What's Wrong With Obama & Google Honoring Cesar Chavez?

Discussion in 'Politics' started by pspr, Apr 2, 2013.

  1. pspr


    Time and again, the left is shocked when the freedom and prosperity-hating personalities that they idolize and the statist systems that they dream up descend into chaos, madness, and violence. As shown in the Stephen K. Bannon film Occupy Unmasked, the peace and love movement of the 1960s supported the killing fields of the Khmer Rouge, while Occupy Wall Street invariably became the Black Bloc rioters running though city streets and breaking windows.

    Given the documented trajectory of "well-meaning" leftist movements and their leaders, it should come as no surprise that the ugly truth about Cesar Chavez is just starting to seep into the public consciousness twenty years after his death.

    In Barack Obama’s decidedly secular universe, Cesar Chavez is a saint. While many were stunned that tech giant Google would honor Chavez on Easter Sunday, the move makes perfect sense given Google CEO Eric Schmidt’s ties to the President. Obama’s 2008 campaign slogan “Yes, we can!” was adapted from Chavez’s “Si se puede!” and Obama even traveled to central California last year to dedicate Chavez’s home “La Paz” as a national monument.

    La Paz is a strange location to honor, however. It’s part of Cesar Chavez’s dark, weird history–a place where a paranoid Chavez ruled a United Farm Workers communal living arrangement through the use of bizarre, 1970s pop-psych intimidation that he learned from a violent cult leader who was his long-time friend.

    The reality is a far cry from the smiling, benevolent depictions of Chavez presented by Google and Chavez’s community organizing heirs like Obama, but it’s all true and a lot stranger than most fictional stories you’ll read.

    Chavez: Organizing For Feel-Good Liberals

    Cesar Chavez and the mythology surrounding him didn’t rise mystically out of the fertile fields around Bakersfield. Chavez was created with the help of none other than Saul Alinsky, the father of modern community organizing and Obama’s spiritual mentor.

    Specifically, Chavez’s mentor was Alinsky employee Fred Ross, founder of the Community Service Organization (CSO). Chavez would eventually go on to become the head of CSO nationally. Fred Ross also mentored longtime United Farm Worker activist Dolores Huerta, who President Barack Obama honored last year with the Medal Of Freedom. Former Democrat Secretaries of Labor Robert Reich and Hilda Solis recently sent the President a letter suggesting a Medal of Freedom for Ross, as well.

    This review of a book about Chavez by Marty Manley, former US Assistant Secretary of Labor, sums ups how his well-publicized boycotts affected American society in his time of influence: "Farmworker boycotts were the Occupy movement of the 70s and 80s – a way for college students, community activists, and middle class young people to participate directly in the tough work of social change."

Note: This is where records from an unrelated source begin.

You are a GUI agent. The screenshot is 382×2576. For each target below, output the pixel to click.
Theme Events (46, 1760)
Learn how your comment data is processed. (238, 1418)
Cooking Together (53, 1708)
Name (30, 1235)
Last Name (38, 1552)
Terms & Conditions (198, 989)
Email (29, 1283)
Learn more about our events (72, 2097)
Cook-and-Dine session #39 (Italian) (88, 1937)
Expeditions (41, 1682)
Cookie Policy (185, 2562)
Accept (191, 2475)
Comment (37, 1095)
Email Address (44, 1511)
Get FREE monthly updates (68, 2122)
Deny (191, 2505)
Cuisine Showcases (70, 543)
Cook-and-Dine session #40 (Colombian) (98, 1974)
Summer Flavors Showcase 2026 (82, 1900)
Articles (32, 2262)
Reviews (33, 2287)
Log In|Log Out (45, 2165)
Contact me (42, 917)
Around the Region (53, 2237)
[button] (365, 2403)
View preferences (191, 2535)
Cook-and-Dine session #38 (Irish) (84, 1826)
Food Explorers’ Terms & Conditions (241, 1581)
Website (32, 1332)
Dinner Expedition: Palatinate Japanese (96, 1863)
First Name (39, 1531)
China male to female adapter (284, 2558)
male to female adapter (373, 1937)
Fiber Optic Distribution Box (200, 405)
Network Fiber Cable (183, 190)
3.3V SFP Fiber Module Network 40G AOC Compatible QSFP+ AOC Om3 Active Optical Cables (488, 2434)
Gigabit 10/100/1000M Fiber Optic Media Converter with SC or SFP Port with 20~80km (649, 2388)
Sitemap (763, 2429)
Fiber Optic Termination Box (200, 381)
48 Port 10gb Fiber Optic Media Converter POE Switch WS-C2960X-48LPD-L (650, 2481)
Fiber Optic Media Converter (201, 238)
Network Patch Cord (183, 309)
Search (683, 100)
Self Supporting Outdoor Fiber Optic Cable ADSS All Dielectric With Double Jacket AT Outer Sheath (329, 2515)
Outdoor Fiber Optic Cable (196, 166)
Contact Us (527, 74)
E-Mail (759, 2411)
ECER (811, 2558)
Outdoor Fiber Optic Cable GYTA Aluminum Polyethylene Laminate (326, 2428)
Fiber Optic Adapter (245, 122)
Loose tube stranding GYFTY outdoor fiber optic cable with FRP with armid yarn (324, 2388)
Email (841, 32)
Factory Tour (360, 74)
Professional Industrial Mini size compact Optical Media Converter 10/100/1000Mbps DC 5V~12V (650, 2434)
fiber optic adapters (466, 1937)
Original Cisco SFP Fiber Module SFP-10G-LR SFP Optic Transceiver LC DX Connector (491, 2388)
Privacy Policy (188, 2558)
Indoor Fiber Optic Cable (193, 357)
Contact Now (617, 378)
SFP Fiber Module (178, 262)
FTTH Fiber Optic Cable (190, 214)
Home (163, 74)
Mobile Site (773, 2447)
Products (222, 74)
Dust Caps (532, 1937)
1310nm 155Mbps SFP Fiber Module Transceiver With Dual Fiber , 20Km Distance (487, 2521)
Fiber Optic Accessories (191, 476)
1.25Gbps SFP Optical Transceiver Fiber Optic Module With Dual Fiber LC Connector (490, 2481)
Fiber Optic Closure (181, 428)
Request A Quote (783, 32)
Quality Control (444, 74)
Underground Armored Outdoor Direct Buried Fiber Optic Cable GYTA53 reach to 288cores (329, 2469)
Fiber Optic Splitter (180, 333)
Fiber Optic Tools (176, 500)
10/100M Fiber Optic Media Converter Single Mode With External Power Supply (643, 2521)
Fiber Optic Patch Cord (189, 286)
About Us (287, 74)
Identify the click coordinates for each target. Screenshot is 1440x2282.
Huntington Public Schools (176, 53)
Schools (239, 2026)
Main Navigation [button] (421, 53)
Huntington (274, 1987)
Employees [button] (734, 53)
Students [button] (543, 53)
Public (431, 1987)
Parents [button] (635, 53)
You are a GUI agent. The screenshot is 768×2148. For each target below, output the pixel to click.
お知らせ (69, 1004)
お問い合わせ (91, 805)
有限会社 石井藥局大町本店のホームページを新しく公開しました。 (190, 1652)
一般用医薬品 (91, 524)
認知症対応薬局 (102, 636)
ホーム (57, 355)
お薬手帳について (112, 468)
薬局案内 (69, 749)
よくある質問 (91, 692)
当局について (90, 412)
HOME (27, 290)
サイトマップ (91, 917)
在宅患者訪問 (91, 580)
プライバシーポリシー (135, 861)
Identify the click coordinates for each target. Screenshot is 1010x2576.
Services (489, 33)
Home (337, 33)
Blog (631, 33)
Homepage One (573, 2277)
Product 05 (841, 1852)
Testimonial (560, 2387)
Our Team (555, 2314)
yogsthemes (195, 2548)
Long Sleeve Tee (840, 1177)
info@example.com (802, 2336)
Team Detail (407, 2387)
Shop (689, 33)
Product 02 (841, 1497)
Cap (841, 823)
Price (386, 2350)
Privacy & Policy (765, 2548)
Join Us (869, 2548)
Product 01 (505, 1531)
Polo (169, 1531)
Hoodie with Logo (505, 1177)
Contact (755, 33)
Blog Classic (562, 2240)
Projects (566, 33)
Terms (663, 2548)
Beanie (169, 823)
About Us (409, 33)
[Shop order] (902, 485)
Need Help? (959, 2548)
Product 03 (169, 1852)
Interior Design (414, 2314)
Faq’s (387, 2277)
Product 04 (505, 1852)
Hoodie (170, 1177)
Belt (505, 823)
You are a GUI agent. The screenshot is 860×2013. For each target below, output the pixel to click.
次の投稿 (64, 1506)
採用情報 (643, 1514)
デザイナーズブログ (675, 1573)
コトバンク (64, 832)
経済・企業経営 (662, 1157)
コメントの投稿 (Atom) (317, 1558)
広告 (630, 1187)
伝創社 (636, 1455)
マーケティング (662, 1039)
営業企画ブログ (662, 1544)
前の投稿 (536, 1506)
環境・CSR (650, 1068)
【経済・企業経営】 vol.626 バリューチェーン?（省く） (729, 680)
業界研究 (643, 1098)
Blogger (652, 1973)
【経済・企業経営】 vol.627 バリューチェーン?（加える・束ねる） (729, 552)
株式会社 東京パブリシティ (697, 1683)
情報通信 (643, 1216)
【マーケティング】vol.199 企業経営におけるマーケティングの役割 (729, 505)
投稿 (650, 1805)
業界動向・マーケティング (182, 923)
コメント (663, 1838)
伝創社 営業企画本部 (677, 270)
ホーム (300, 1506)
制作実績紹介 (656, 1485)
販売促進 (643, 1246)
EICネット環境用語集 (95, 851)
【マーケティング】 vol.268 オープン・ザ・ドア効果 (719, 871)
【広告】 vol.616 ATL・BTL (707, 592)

    For these hip liberal elites in the 70s, the "tough work of social change" meant boycotting grapes from the San Joaquin Valley. Over seventeen million Americans are said to have joined in at some point in the five-year action.

    The official bio on the Chavez Foundation website says, “Cesar made everyone, especially the farm workers, feel the jobs they were doing in the movement were very important.”

    But the real Cesar Chavez treated his volunteers horribly: "Those of us who worked boycott operations worked 14-16 hour days, often 7 days a week. We were paid $5/week and had to beg for donated food to eat. Once we were burned out, the UFW happily replaced us in a process Chavez once compared with pumping water," writes Manley.

    And Chavez actually had contempt for the farmworkers. In a meeting in 1977, he referred to them as "pigs." The comments were reportedly removed from the minutes of the meeting: "Every time we look at [the farmworkers], they want more money. Like pigs, you know. Here we’re slaving, and we’re starving and the goddam workers don’t give a shit about anything because we don’t train them, you know, we don’t teach them anything.”

    Chavez, the supposed hero of Mexican-Americans, also was an active enemy of illegal immigrants, whom he saw as a threat to striking workers. The UFW even carried out violence against illegals: "Under the supervision of Chavez's cousin, Manuel, UFW members tried at first to persuade Mexicans not to cross the border. One time when that didn't work, they physically attacked and beat them up to scare them off…"

  2. I met one of those volunteers way back in the day. He was Japanese but all dressed out to look like a Mexican. He was provided a place to sleep but he talked about having to steal food because the movement paid next to nothing. He told me where the hq was and I visited once, there was some nun there with a desk, those Catholics will help the poor until everybody is impoverished, it's what they do. The california police in general harassed UFW workers according to the guy and I believe it. Some sociologists put "Boycott Grapes" stickers on one van and "Support Your Local Police" stickers on an identical one. The UFW one got something like fifteen times as many citations! The police in general know where to find the troublemakers and that's what they do, not my problem.